As staff writer Stephen Faleski has previously reported, a Richmond judge ordered that the State Board of Elections hold a primary to decide the Republican Party’s nominee for Virginia’s 17th Senate District, finding in favor of an ousted GOP official’s lawsuit.

A March 9 letter from Virginia Department of Elections Commissioner Susan Beals to local electoral boards listed June 20 Republican primaries for 27 Senate races, including the 17th, but a nearly identical March 10 letter showed primaries for only 26 races, the 17th no longer among them.

Dawn Jones, whom Republican officials ousted as Suffolk’s GOP chairwoman in February, has been fighting her removal and had filed a lawsuit on March 16, alleging Youngkin and Virginia Attorney General Jason Miyares unlawfully pressured Beals to make the change for the benefit of one of two candidates vying for the GOP nomination.

Sadler, in a March 10 email to The Smithfield Times, had alleged a convention would give Brewer an edge because it would be presided over by one of her supporters.

Stewart explained that in addition to a lawsuit and allegations of the governor and attorney general’s heavy-handedness, “we’ve even had a criminal assault charge filed stemming from a Republican Party meeting in the 17th District.”

Stewart asked Brewer and Sadler if they have any regrets about what has been occurring and if they have any concerns that what has been occurring has damaged the party.

Brewer emphasized that a lot of people are watching the 17th Senate District race and that it is crucial for Republicans to win it if they are going to regain the state Senate.

“At the end of the day, what is the most important thing — and lest people forget — is to defeat the Democrats in November — that’s our goal, that’s our job, and that’s our calling,” she said, urging party unity.

Sadler said, “First of all, I’m glad to hear Del.
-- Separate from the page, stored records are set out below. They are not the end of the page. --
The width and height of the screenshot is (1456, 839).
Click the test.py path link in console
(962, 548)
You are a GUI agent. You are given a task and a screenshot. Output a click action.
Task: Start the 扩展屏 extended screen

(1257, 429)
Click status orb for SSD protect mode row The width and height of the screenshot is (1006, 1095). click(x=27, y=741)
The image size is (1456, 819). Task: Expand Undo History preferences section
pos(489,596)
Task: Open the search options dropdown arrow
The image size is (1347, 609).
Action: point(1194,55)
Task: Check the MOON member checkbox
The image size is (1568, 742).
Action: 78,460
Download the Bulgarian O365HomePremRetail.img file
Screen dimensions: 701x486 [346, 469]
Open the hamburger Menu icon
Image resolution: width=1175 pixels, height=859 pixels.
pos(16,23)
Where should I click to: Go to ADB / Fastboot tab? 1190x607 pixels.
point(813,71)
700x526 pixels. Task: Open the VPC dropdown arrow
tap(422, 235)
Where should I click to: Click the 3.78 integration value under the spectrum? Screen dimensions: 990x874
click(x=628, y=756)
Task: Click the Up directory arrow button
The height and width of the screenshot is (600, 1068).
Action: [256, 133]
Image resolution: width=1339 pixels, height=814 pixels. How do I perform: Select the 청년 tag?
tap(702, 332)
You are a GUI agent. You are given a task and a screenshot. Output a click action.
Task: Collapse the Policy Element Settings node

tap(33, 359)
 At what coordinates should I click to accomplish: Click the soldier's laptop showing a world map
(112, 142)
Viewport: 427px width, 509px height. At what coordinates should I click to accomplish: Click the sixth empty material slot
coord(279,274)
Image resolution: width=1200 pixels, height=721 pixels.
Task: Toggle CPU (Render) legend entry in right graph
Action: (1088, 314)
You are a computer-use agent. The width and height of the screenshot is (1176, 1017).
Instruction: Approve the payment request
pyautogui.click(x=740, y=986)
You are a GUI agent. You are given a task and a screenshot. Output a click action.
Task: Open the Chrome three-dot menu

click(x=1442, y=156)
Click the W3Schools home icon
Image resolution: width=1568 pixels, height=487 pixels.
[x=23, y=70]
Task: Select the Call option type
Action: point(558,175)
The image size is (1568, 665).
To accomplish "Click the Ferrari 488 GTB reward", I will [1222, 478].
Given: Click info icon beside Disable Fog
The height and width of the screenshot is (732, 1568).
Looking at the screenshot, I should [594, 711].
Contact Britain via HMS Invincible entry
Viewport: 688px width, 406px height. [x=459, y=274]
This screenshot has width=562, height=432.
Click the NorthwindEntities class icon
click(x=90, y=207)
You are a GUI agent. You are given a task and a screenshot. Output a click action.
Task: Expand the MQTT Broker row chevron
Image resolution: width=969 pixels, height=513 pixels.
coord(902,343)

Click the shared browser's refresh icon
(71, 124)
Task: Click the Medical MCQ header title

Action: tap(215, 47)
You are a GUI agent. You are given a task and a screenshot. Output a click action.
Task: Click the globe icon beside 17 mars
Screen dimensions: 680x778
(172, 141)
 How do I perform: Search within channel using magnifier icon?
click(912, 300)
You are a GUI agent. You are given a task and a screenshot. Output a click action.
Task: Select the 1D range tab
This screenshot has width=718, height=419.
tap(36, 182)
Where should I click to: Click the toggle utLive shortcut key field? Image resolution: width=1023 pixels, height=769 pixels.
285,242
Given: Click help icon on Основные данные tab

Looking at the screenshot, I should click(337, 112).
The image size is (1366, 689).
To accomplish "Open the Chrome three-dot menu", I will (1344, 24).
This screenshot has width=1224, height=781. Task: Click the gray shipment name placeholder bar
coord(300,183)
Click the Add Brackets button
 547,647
Brewer say — which I agree with — that we should run a positive campaign on the issues, unite the party and send whoever the people vote for in June, send to November and support that candidate. If not, neither one of us is going to win.

“But to get back to your question as far as what happened in the Republican Party, it’s embarrassing,” he continued. “It is really and truly embarrassing, but some fights just need to be fought.”

He said he was not involved in the aforementioned lawsuit.

“I had nothing to do with it, but the fact of the matter is, the LDC, the Republicans at the grassroots level are supposed to make decisions on what the nomination process is and who the candidates are,” he said. “And a bunch of people got caught with their hand in the cookie jar, and a judge had to step in and remind them who is supposed to decide what the election nomination process is supposed to be.”

Sadler indicated that some of these fights may not help him, but they may aid another candidate in the future that decides to run.

Stewart directly asked Sadler and Brewer if they would support each other if the other received the nomination, and they both said, “Yes.”